Welcome! I've been thinking of miniature pumpkins. No good reason....just because. Hope we can share info!


----------



## Jeffzhear (Dec 2, 2006)

giant pumpkin peep said:


> A fellow pumpkin growers son is doing a large bee population project for eagle scouts...I figure I would research and am now interested...I have heard see what is like and I just found out a family friend has a bee hive. I am 13 years old and will be 14 in may. Since I grow giant pumpkins I probly won't raise bees this year, but plan on finding some land for 2010 and put a hive where my pumpkin patch is now. Thanks best bee web site by far I have found.
> 
> thanks


Any questions you have, bee sure to ask! Welcome and good luck with your pumpkins...


----------



## giant pumpkin peep (Mar 14, 2009)

I know people who grow mini-pumpkins with out issues.


----------



## Fred Bee (May 5, 2007)

Hey Giant Pumpkin peep...welcome! You'll have a blast with the bees...promise. Get involved. Not too late to be thinking about getting bees this year if you want.


----------



## giant pumpkin peep (Mar 14, 2009)

Fred Bee said:


> Get involved. Not too late to be thinking about getting bees this year if you want.
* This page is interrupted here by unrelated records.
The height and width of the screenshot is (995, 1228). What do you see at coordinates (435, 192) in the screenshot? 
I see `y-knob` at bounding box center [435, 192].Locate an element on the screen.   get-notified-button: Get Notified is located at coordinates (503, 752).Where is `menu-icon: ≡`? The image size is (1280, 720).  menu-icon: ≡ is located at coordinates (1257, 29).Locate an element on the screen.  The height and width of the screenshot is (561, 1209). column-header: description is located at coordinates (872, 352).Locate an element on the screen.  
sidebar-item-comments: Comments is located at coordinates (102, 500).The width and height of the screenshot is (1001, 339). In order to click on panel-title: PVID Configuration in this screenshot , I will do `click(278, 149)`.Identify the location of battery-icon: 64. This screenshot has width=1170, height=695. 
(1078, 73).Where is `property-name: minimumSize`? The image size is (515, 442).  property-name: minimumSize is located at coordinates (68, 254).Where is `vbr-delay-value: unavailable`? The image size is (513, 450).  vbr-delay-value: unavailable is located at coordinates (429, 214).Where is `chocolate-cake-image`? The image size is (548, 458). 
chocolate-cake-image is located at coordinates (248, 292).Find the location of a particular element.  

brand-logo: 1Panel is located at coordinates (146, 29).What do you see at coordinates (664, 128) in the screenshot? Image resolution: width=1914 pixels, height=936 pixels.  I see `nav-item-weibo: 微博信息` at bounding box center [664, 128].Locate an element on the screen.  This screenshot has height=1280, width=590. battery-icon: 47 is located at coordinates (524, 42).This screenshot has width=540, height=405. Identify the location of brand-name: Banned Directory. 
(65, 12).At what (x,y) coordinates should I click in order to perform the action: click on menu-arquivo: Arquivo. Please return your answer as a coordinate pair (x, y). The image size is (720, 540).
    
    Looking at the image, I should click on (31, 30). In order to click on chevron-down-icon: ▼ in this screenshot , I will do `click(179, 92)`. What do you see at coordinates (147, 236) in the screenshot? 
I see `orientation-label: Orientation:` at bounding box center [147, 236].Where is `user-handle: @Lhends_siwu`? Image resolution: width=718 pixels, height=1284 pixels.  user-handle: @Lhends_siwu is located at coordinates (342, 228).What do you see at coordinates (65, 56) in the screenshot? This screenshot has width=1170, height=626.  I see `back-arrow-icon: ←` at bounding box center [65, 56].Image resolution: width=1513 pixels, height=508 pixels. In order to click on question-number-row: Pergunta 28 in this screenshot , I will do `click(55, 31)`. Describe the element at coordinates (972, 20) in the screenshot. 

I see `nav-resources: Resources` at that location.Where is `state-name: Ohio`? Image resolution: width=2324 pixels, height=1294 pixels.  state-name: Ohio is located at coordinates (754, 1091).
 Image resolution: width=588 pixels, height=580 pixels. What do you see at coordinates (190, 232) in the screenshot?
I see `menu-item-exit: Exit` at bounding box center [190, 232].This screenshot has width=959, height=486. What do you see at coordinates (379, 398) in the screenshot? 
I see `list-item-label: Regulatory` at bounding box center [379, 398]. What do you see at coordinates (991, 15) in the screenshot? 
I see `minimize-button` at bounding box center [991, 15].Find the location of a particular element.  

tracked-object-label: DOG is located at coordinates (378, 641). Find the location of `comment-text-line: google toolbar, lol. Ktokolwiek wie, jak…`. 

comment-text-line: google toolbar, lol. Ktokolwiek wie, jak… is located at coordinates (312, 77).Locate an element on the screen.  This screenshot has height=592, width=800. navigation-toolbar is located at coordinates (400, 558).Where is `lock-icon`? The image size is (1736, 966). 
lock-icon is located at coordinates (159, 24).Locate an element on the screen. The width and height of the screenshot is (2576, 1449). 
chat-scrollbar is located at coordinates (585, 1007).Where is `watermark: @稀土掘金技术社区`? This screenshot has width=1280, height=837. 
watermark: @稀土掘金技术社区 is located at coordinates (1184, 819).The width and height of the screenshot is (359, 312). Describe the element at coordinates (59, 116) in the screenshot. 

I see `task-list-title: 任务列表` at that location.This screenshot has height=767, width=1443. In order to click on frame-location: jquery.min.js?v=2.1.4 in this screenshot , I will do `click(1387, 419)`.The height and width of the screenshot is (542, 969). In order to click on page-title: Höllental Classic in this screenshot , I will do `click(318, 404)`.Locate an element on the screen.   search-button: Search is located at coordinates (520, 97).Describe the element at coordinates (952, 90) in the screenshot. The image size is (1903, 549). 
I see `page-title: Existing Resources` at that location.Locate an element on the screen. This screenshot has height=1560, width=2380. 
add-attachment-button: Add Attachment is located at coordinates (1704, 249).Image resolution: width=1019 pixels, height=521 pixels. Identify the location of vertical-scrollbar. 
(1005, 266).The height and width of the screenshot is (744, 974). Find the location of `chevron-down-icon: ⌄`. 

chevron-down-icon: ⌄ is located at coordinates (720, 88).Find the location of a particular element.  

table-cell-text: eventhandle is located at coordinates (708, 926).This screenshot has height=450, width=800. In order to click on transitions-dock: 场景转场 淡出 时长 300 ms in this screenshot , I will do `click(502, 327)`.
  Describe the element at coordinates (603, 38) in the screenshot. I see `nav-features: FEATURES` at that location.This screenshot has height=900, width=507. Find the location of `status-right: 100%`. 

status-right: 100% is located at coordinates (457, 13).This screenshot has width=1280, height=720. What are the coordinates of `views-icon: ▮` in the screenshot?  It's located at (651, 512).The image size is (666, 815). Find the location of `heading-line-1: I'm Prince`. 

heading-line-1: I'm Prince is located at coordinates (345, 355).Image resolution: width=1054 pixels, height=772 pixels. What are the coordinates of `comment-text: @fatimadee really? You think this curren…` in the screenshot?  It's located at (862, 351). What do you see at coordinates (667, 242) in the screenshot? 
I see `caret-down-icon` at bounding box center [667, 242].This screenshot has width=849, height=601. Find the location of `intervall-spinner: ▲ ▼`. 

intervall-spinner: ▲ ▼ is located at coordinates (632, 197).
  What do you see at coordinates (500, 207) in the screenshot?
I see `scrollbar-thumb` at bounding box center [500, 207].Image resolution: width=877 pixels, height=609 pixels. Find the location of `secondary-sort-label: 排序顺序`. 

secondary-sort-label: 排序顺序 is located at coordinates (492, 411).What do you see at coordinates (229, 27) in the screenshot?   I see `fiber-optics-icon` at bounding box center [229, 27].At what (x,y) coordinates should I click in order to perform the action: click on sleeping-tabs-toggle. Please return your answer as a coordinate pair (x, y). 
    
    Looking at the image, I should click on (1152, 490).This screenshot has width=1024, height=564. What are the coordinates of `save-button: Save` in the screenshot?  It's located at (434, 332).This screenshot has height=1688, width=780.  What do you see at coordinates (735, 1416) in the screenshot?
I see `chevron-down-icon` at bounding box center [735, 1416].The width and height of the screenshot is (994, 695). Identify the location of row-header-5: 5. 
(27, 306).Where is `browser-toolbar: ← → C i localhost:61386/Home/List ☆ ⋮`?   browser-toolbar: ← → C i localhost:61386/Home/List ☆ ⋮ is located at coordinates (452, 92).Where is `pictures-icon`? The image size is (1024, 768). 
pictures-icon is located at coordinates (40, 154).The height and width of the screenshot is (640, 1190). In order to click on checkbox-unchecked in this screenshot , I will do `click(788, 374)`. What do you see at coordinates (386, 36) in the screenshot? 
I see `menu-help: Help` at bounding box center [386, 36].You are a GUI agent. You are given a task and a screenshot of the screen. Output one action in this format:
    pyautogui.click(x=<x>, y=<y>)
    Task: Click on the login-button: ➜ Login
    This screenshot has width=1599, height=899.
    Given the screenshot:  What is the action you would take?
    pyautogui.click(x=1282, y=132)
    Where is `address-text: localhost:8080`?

Moneys is a wee bit of a issue this year...I am gonna go see the family friend who has hive and learn stuff by doing...I have read till my eyes have fallen out. I still want to get hands on. Wanna meet vetran bee keeper near her.


----------



## dcross (Jan 20, 2003)

Ravenseye said:


> Welcome! I've been thinking of miniature pumpkins. No good reason....just because. Hope we can share info!



They're a cinch compared to the giants!


----------



## DoubleB (Sep 23, 2006)

Boy...I wish I could have started at a young age....I only got into the keeping of the girls after retirement. I too do a lot of reading and listening....maybe you could find the nearest bee club near you....older beeks will welcome you and maybe give you a "hands on" lesson or two. Anyway, welcome, good luck with the pumkins and bees too. Seen a program where the giant pumkins were hollowed out and then used as a "boat" and paddled across a waterway. Only tomatoes here.....lol


----------



## giant pumpkin peep (Mar 14, 2009)

DoubleB said:


> ....older beeks will welcome you and maybe give you a "hands on" lesson Seen a program where the giant pumkins were hollowed out and then used as a "boat" and paddled across a waterway. Only tomatoes here.....lol



I know Gus the sqaushcarver. His website is squashcarver.com(hope I could say that) He does many carvings all over the place. Anyway My plan is to take care of bees with a family friend before I start saving up for a hive of my own to make sure I like it.


----------



## indypartridge (Nov 18, 2004)

DoubleB said:


> ....maybe you could find the nearest bee club near you....older beeks will welcome you and maybe give you a "hands on" lesson or two.


Good advice. Some clubs have special "young beekeeper" mentoring programs, and as DoubleB noted, many times us "older beeks" are happy to share our craft with younger folks. Here's a link to Ohio clubs:
http://www.ohiostatebeekeepers.org/Regional & County Clubs/countyclubs.html


----------